For school-aged children, a quick tidy-up is part of the bedtime routine: putting books and toys back on shelves and clothes in drawers and closets. Their room doesn’t have to be perfect, but it’s more pleasant to rest and read or listen to music and stories in a tidy environment, and mornings go more smoothly if needed objects are where they belong and thus easy to find.
By the middle-school years, the weekend routine is a bit less regimented than the one for school nights, and weekend bedtimes can be later. Lights can go out at different times for different children in the family, depending on how much sleep they need. However, while your child may sleep late the next morning, try to keep weekend wake-ups within an hour or so of the usual time, especially if your child is not a creature of habit by nature. Left to sleep too long, in only a few days a vulnerable child can shift his sleep phase (periods of waking and sleeping) in such a way that he has trouble getting back on his usual schedule. School performance may suffer because he is drowsy when awoken on school days.
Keep Bedtime Routines Manageable
Unless carefully managed, bedtime routines can be drawn out almost indefinitely, thus defeating the purpose for which they’re intended. A child quickly learns that by taking charge of the show, he can significantly delay the time of going to bed. For example, he may have to repeatedly switch his stuffed animals because he can’t find quite the right combination to make him sleepy on a particular night. Or he may desperately need the answers to questions that will keep him awake if he has to wait until morning.
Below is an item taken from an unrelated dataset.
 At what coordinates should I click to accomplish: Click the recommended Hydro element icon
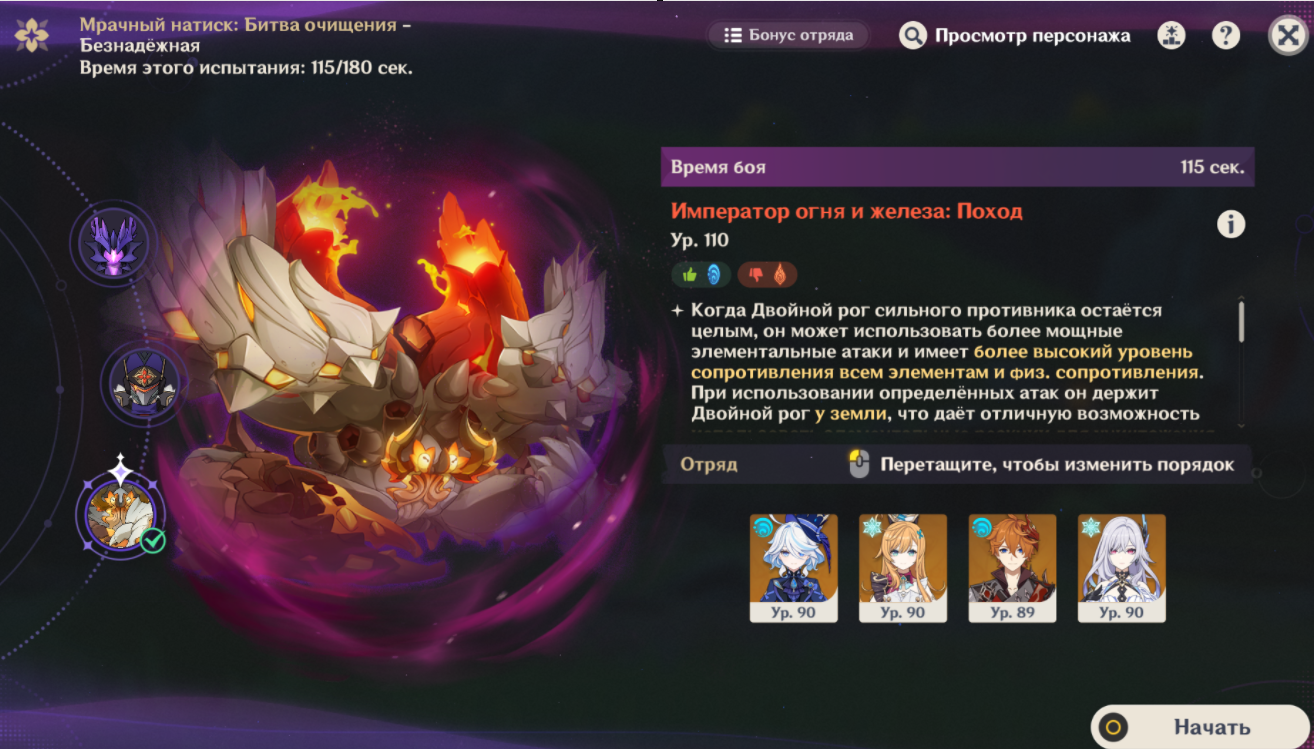tap(703, 274)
Allow your child flexibility within the routine, but keep things under your control by limiting the choices available. For example, let him choose different stuffed animals for bed each night, but keep him to a fixed number. Let him choose a story and a song, but not a whole book or CD. Try to keep the bedtime routine to no longer than 30 minutes.
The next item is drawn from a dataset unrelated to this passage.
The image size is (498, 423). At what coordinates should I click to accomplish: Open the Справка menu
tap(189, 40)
As your child gets older, you should gradually begin to step back and let him become more in charge of his bedtime routine. Providing these opportunities during his daily routine is also a way to help him become more self-reliant.
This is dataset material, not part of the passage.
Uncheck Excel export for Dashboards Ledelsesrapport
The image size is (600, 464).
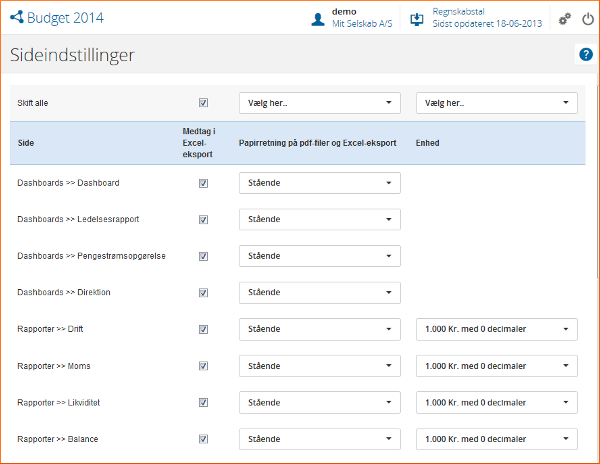(x=204, y=220)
Source: Sleep: What Every Parent Needs to Know (Copyright © 2013 American Academy of Pediatrics)
Additional useful tips for creating a soothing sleep environment for children:
Even if a child is not afraid of the dark a mood light can help them feel more comfortable to drift to sleep or provide a little illumination if they awake in the middle of the night.
White noise can create a masking effect, blocking out those sudden changes in volume (like distant conversation or adults still moving around the house) that frustrate light sleepers, or people trying to fall asleep.
Set a timer so that older children to be reminded of when they should stop reading and close their eyes instead.